Problem to solve »
Pick out every line in the entries below that contains the word "This", matching case exactly, and copy each of those lines.

Extracted material »

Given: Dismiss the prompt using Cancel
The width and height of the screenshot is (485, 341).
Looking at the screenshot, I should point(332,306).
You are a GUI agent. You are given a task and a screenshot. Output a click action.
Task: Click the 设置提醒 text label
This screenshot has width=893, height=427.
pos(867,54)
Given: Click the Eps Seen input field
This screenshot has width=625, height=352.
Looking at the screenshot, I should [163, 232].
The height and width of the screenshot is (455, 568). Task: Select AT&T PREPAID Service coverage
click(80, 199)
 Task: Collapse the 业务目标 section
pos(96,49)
...
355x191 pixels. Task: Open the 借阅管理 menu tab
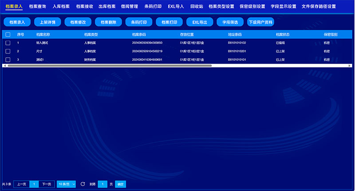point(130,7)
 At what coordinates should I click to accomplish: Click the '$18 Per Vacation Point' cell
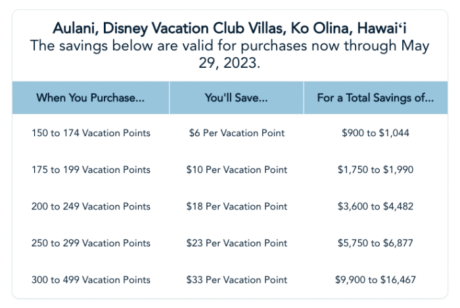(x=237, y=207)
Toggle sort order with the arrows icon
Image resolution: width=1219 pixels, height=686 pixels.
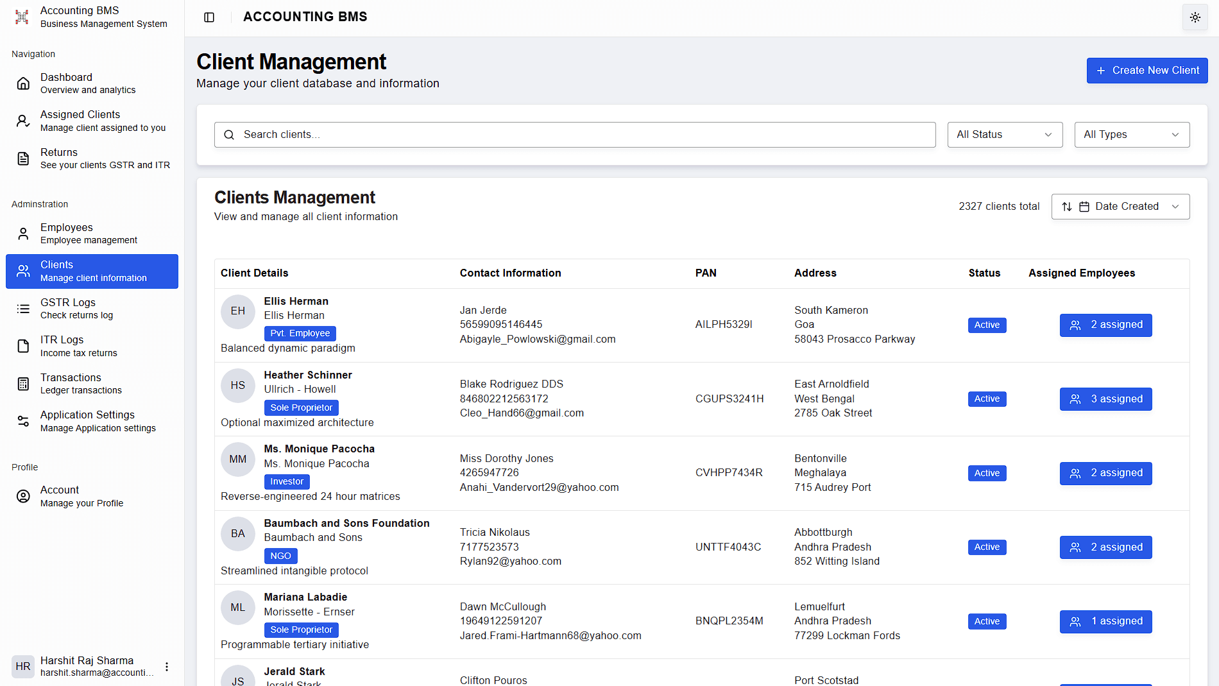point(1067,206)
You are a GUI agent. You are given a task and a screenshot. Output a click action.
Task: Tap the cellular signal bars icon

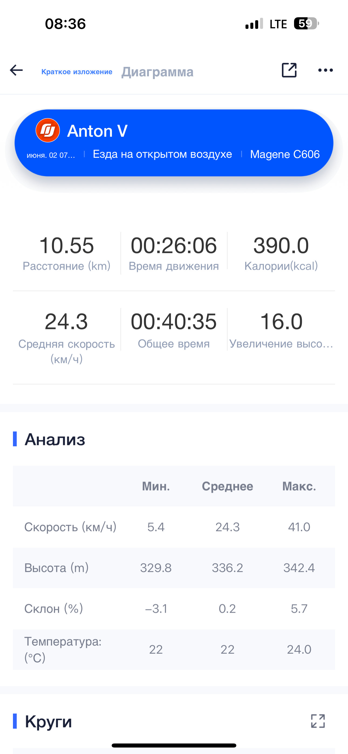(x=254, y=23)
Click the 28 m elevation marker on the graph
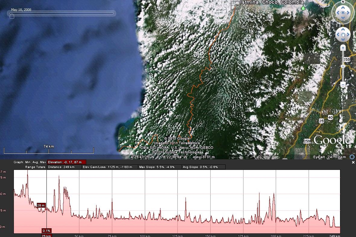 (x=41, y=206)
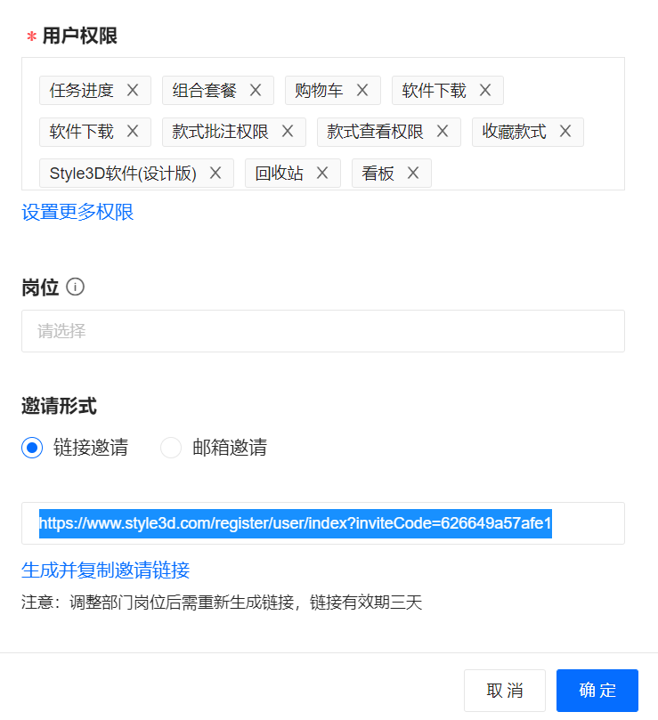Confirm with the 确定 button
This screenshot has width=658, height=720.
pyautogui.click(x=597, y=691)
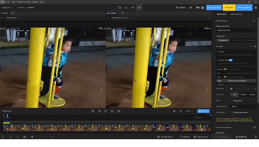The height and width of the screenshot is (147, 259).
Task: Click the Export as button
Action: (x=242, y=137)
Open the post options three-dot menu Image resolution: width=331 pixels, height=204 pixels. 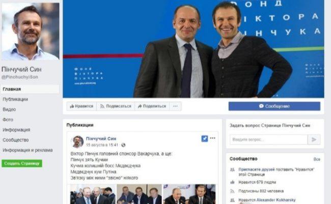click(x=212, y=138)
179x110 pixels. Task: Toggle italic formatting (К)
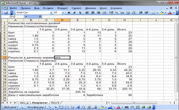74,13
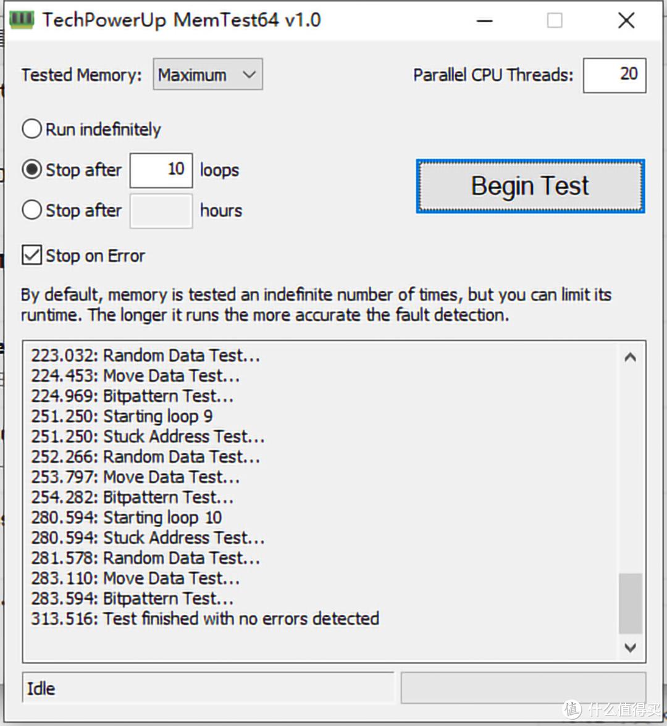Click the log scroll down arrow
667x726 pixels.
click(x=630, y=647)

The completed task »
This screenshot has width=893, height=427.
This screenshot has width=625, height=352.
This screenshot has width=658, height=720.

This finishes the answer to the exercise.